I kick at his loose arm. More stuffing spills. I kick again.

Snuggles looks back at me, his cotton line drawn up in a smile. “Playtime is over,” he says as sweetly as can be. He heaves on the cleaver. I kick one last time.

Another stitch pops. Snuggles heaves. The whole joint gives way. He staggers back uttering things no beloved children’s character should ever say, still laughing between the curses.

At this point, opportunity and the cleaver are same thing so I grab them both. I stagger under the massive weight. Snuggles’ detached arm still clings to the cleaver. I swing madly, spin round and round.

And then the blade buries itself in Snuggles’ gut, and he chuckles one last time and lies still.

I stand up sweating hard.

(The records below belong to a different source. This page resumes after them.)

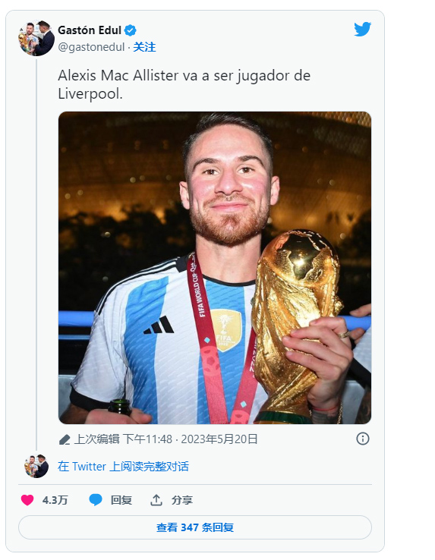Follow the account via 关注 link
435x560 pixels.
[x=144, y=47]
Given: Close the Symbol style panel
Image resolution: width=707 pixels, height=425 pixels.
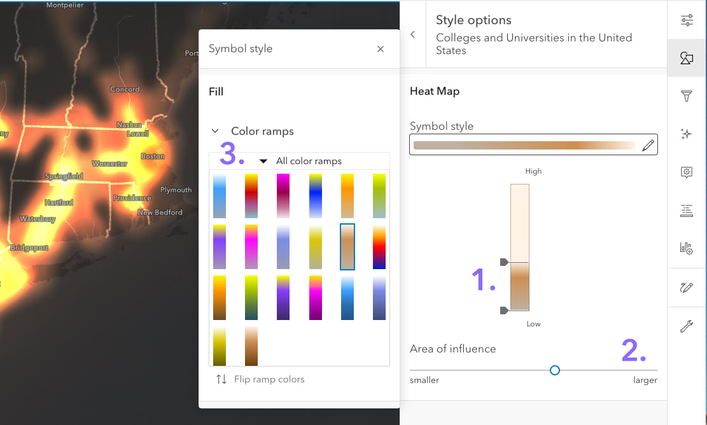Looking at the screenshot, I should (381, 49).
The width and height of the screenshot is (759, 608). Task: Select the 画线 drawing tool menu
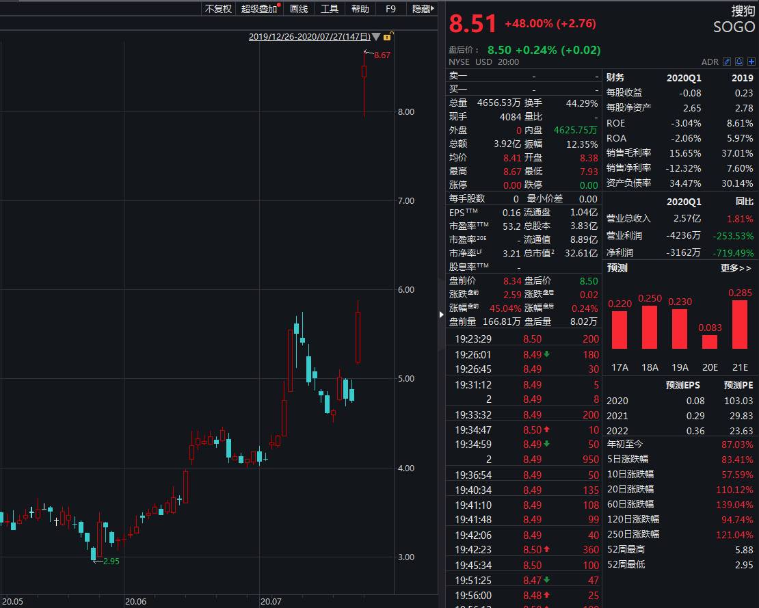[299, 9]
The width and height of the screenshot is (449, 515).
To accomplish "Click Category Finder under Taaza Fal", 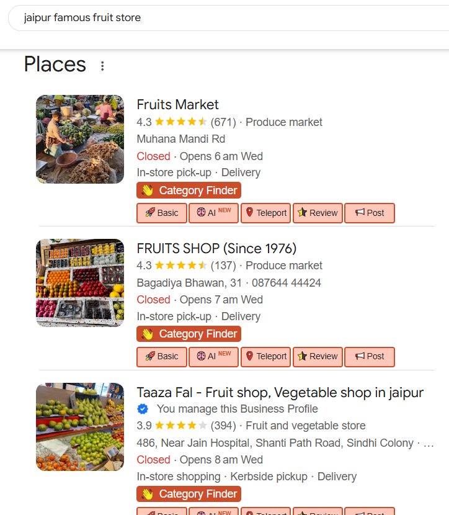I will [189, 494].
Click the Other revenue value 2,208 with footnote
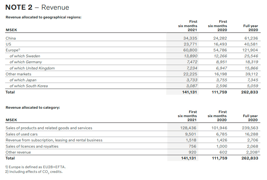The height and width of the screenshot is (180, 267). coord(251,152)
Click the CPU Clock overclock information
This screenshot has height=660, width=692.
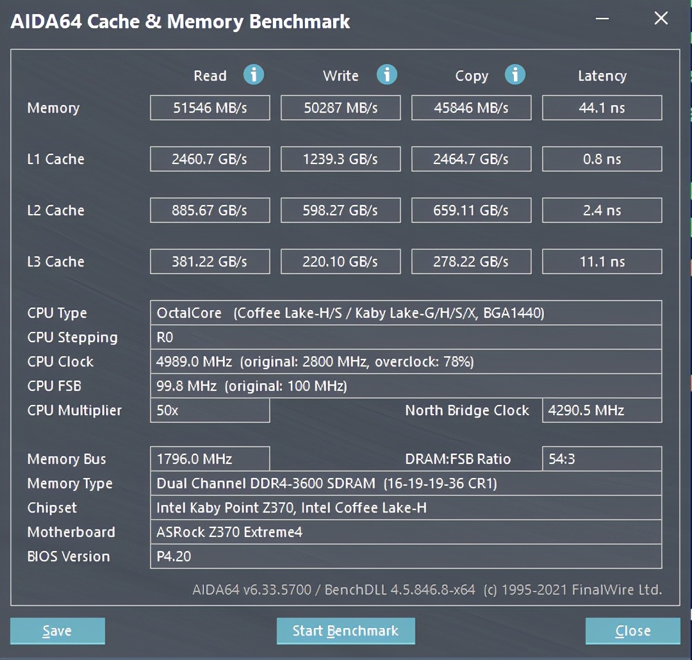pos(406,361)
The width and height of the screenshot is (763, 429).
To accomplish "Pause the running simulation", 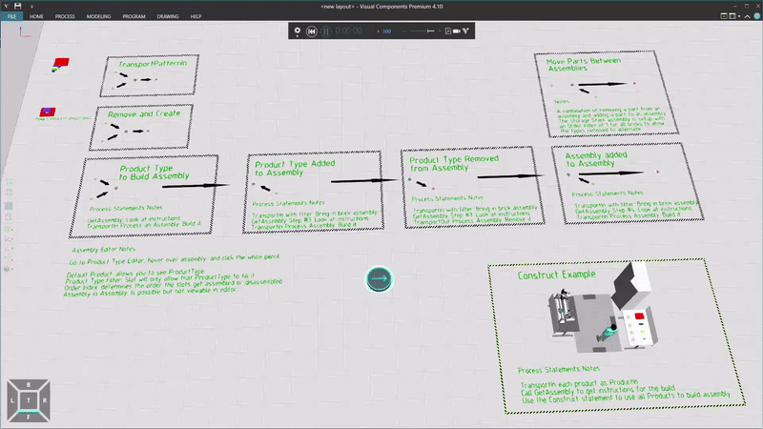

And now would be a great time for me to snap Kayla out of it. Because I can see the Care Bears coming and they have machine guns.

The Nyarlathotep Event :: Case File #7 :: The I in Team

Every time I fight unspeakable horrors from alternate realities, I am reminded of the value of teamwork. Say, for example, that I am forced into a dimension of fear and madness to act as the government-sponsored assassin of its avatar, Nyarlathotep, then back-up is about my favorite thing in the world.

So now, forced into a dimension of fear and madness and acting as the government-sponsored assassin of its avatar, Nyarlathotep, it’s really not an awesome time for my partner to lose her shit.